## [Request A]
Answer these questions about the compiler comparison excerpt:
(i) How many lines of assembly does C take for the task, and how many does Bliss take?
(ii) Which label does the writer ask about as never being used?
(iii) What is stored in "L13"?

# Start of Excerpt

In this example, I show how both compilers are smart enough to do compile
time testing of constant expressions.  This is included to be fair to C,
which does a generally "good" job of generating code.  It just ain't "great".

As can be seen, the generated code is effectively equivalent.  However, here
I raise a gripe to the template nature of the C compiler.  Since it assumes
there to be a data and a text portion to every routine/program, it emits a
".data" pseudo op, outputs the data, emits a ".text" pseudo op, and outputs
the text.  What results is two (count 'em) superfluous ".data" / ".text"
pseudo ops.  Now, this doesn't slow down the assembler a whole lot, but on
a loaded system, every little bit helps.  Likewise, where in the hell is
the label "LL0" ever used?  If you don't use it (and certainly, with a name
like "LL0", it is local), don't emit it.  The same thing holds true for
the routine entry mask being stored in "L13".  What ever for?  You only
use it once, so why clutter the symbol table with it?  C takes 10 lines
of assembly code to do what Bliss does in 5 lines.

# End of Excerpt

## [Request B]
Rename "Descriere" to "Detalii produs" in the part of the listing that opens with the line containing "MS&ADシステムズ (804, 1818)" and closes with the line containing "Accept (505, 13)". Return only those lines, with nothing else changed.

# Start of Input material

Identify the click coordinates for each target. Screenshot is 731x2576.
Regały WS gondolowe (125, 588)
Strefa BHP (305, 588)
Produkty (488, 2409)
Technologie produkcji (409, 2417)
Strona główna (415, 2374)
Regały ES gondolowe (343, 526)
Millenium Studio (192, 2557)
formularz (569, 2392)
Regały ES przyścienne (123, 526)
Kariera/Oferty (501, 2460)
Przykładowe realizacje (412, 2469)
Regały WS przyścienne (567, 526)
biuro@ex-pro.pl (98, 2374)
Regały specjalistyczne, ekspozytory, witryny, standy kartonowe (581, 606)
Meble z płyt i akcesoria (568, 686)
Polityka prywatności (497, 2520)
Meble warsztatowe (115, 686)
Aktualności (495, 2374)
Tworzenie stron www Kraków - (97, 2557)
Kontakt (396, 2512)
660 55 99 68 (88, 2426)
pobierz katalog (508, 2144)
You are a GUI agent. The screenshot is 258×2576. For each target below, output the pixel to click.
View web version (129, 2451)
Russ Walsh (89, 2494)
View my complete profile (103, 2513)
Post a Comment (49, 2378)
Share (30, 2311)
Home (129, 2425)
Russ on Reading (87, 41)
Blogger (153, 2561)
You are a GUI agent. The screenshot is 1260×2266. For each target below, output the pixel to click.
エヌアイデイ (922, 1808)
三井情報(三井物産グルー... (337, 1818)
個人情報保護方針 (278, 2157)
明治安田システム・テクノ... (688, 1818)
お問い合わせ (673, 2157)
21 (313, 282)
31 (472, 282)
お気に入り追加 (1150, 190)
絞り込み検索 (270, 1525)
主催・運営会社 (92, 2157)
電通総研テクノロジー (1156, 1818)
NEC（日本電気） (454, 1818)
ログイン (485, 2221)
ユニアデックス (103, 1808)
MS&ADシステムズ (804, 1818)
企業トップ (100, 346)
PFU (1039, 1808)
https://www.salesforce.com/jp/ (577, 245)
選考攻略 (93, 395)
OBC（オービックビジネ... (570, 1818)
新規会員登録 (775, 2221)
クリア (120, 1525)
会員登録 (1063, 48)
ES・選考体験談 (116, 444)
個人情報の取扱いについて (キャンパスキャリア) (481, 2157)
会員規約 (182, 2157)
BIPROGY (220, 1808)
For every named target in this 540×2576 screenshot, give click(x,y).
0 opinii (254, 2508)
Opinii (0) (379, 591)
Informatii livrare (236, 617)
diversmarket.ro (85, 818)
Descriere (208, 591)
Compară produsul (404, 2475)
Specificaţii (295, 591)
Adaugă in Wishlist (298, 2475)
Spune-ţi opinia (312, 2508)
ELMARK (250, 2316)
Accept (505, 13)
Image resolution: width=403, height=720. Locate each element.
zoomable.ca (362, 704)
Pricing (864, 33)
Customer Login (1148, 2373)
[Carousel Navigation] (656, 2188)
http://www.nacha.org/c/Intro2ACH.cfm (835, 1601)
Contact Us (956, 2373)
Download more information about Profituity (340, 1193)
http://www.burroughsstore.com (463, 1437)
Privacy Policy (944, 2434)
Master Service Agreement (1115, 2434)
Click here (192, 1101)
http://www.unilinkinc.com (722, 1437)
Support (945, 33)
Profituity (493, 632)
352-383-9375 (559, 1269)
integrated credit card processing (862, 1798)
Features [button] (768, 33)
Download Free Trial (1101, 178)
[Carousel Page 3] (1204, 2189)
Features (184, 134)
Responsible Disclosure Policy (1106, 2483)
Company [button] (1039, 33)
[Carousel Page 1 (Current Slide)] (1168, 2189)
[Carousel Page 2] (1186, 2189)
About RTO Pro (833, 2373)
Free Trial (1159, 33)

# End of Input material

## [Exercise answer A]
(i) C takes 10 lines, and Bliss takes 5.
(ii) The label "LL0".
(iii) The routine entry mask.

## [Exercise answer B]
MS&ADシステムズ (804, 1818)
企業トップ (100, 346)
PFU (1039, 1808)
https://www.salesforce.com/jp/ (577, 245)
選考攻略 (93, 395)
OBC（オービックビジネ... (570, 1818)
新規会員登録 (775, 2221)
クリア (120, 1525)
会員登録 (1063, 48)
ES・選考体験談 (116, 444)
個人情報の取扱いについて (キャンパスキャリア) (481, 2157)
会員規約 (182, 2157)
BIPROGY (220, 1808)
For every named target in this 540×2576 screenshot, give click(x,y).
0 opinii (254, 2508)
Opinii (0) (379, 591)
Informatii livrare (236, 617)
diversmarket.ro (85, 818)
Detalii produs (208, 591)
Compară produsul (404, 2475)
Specificaţii (295, 591)
Adaugă in Wishlist (298, 2475)
Spune-ţi opinia (312, 2508)
ELMARK (250, 2316)
Accept (505, 13)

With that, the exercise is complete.